My analysis of the illuminations in the mid-twelfth-century English Winchester Psalter advances a new explanation for the appearance of “Africans” alongside Jews in representations of the Passion. The scholarly consensus on medieval visual images of the “black” tormenter of Jesus and Christian martyrs adduces derogatory patristic readings of the “Ethiopian” to explain his presence (Devisse, Mellinkoff, Strickland, Morrow). However, this argument explains neither the relevance of these readings for the twelfth century onward nor their introduction into depictions of Jewish violence against Jesus and his antitypes. Peter of Cluny’s writings on Jews and Muslims, composed around the time when this illustrated psalm collection was produced, offer a better explanatory context.
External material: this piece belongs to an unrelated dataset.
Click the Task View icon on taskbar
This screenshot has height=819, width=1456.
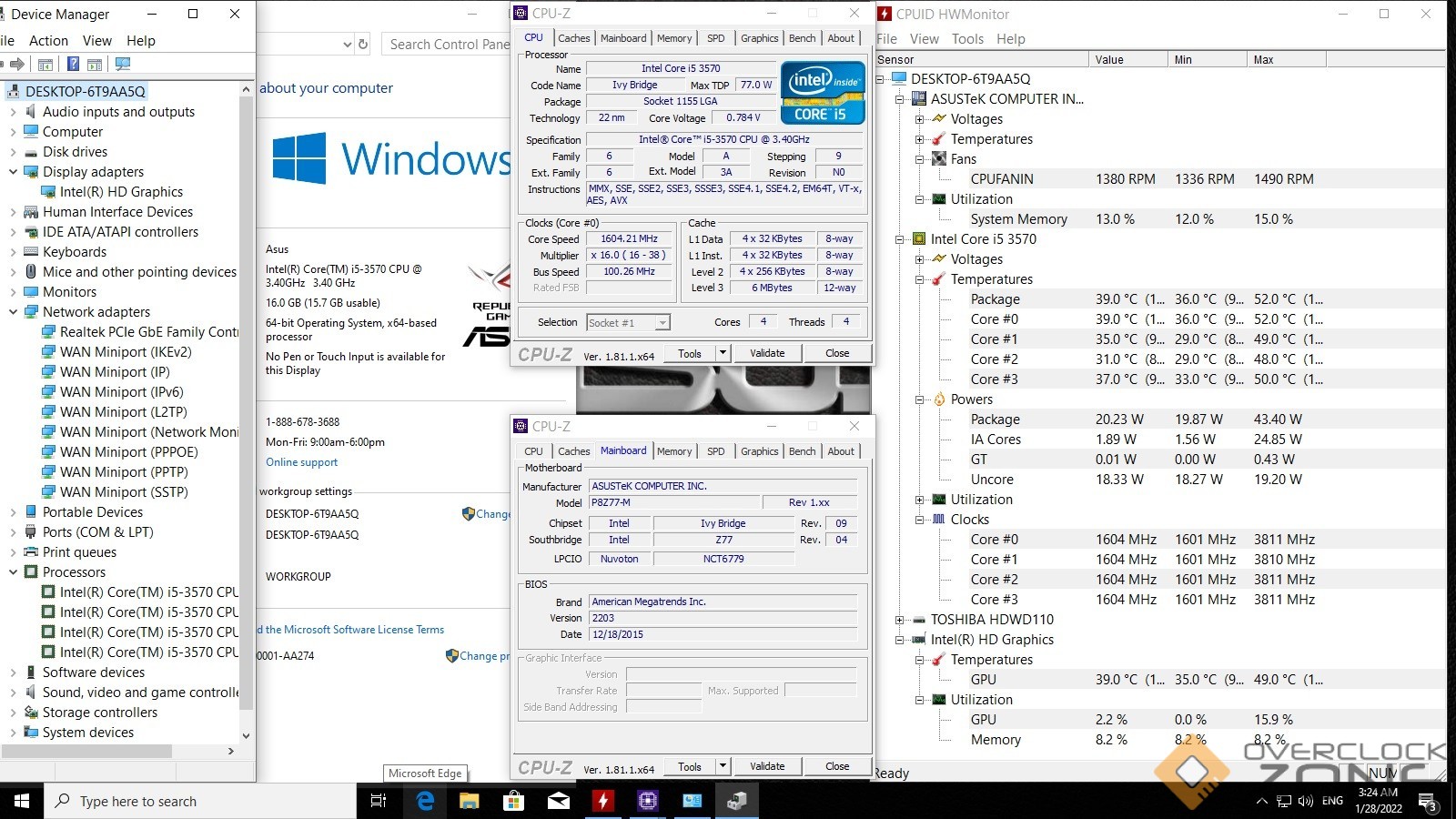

His friendship with Henry of Blois, Bishop of Winchester and fellow Cluniac, included an exchange of visits during this period. The Winchester priory where the psalter was produced almost certainly had exposure to Peter’s opinions. When viewed through the lens of Peter’s Crusade polemic, the “African” tormentors in the scenes of Herod’s Massacre of the Innocents and the flagellation before a “Jewish” Pilate come into focus as Muslims, enemies of the faith akin to but operating under the instructions of Jews, “nequam blasphemi, longeque Sarracenis deteriores” (Constable 1:328, Jestice 25-7). Medieval conflations of “Ethiopes” and Muslims help explain why the latter are represented with features associated with the former (Devisse 117). Additionally, context clues such as the wearing of the TORTIL, an iconographic headdress employed in representations of Muslims, clarify the identification with Islam (Strickland 173-4). Interpellated into the category of enemy of the faith, originally constructed with regard to Jews, Muslims anachronistically appear as antagonists of Jesus, even as medieval Jews continue to be viewed as guilty of deicide. As the passion context of the image makes clear, the criminal behavior of the Jews derogates the image of the “African” Muslim, rather than the reverse. However, as Jeremy Cohen has argued, the grouping of Muslims as infidels along with Jews conversely contributes to the erosion of the protected status of the latter in subsequent centuries.